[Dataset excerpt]
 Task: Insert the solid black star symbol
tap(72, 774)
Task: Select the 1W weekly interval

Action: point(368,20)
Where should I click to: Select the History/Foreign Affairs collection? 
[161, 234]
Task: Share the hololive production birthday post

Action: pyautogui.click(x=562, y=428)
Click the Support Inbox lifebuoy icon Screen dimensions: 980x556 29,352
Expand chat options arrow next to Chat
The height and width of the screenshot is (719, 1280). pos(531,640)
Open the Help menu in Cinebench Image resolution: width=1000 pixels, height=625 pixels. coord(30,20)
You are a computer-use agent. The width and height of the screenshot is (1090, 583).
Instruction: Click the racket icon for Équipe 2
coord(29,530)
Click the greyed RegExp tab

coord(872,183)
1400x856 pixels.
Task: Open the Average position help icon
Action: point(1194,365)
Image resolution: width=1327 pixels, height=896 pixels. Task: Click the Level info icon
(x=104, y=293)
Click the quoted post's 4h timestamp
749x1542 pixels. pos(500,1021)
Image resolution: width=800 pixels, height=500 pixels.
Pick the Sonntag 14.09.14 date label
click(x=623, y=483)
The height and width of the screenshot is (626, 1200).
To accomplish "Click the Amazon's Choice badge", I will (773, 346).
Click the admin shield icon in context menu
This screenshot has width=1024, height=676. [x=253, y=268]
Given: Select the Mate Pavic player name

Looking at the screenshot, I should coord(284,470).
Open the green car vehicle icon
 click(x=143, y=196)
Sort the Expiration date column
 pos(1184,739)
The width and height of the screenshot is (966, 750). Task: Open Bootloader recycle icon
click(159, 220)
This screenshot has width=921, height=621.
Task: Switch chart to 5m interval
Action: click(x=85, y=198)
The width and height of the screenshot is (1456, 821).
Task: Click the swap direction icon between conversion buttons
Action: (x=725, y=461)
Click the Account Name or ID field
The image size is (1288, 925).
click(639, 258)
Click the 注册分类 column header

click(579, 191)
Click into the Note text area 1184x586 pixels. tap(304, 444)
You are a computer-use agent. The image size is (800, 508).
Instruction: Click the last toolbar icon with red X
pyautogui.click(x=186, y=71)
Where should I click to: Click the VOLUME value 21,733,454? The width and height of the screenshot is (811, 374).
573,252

[THE PROBLEM] Reproduce all of the records above verbatim, line for line.

[IN RESPONSE]
 Task: Insert the solid black star symbol
tap(72, 774)
Task: Select the 1W weekly interval

Action: point(368,20)
Where should I click to: Select the History/Foreign Affairs collection? 
[161, 234]
Task: Share the hololive production birthday post

Action: pyautogui.click(x=562, y=428)
Click the Support Inbox lifebuoy icon Screen dimensions: 980x556 29,352
Expand chat options arrow next to Chat
The height and width of the screenshot is (719, 1280). pos(531,640)
Open the Help menu in Cinebench Image resolution: width=1000 pixels, height=625 pixels. coord(30,20)
You are a computer-use agent. The width and height of the screenshot is (1090, 583).
Instruction: Click the racket icon for Équipe 2
coord(29,530)
Click the greyed RegExp tab

coord(872,183)
1400x856 pixels.
Task: Open the Average position help icon
Action: point(1194,365)
Image resolution: width=1327 pixels, height=896 pixels. Task: Click the Level info icon
(x=104, y=293)
Click the quoted post's 4h timestamp
749x1542 pixels. pos(500,1021)
Image resolution: width=800 pixels, height=500 pixels.
Pick the Sonntag 14.09.14 date label
click(x=623, y=483)
The height and width of the screenshot is (626, 1200).
To accomplish "Click the Amazon's Choice badge", I will (773, 346).
Click the admin shield icon in context menu
This screenshot has width=1024, height=676. [x=253, y=268]
Given: Select the Mate Pavic player name

Looking at the screenshot, I should coord(284,470).
Open the green car vehicle icon
 click(x=143, y=196)
Sort the Expiration date column
 pos(1184,739)
The width and height of the screenshot is (966, 750). Task: Open Bootloader recycle icon
click(159, 220)
This screenshot has width=921, height=621.
Task: Switch chart to 5m interval
Action: click(x=85, y=198)
The width and height of the screenshot is (1456, 821).
Task: Click the swap direction icon between conversion buttons
Action: (x=725, y=461)
Click the Account Name or ID field
The image size is (1288, 925).
click(639, 258)
Click the 注册分类 column header

click(579, 191)
Click into the Note text area 1184x586 pixels. tap(304, 444)
You are a computer-use agent. The image size is (800, 508).
Instruction: Click the last toolbar icon with red X
pyautogui.click(x=186, y=71)
Where should I click to: Click the VOLUME value 21,733,454? The width and height of the screenshot is (811, 374).
573,252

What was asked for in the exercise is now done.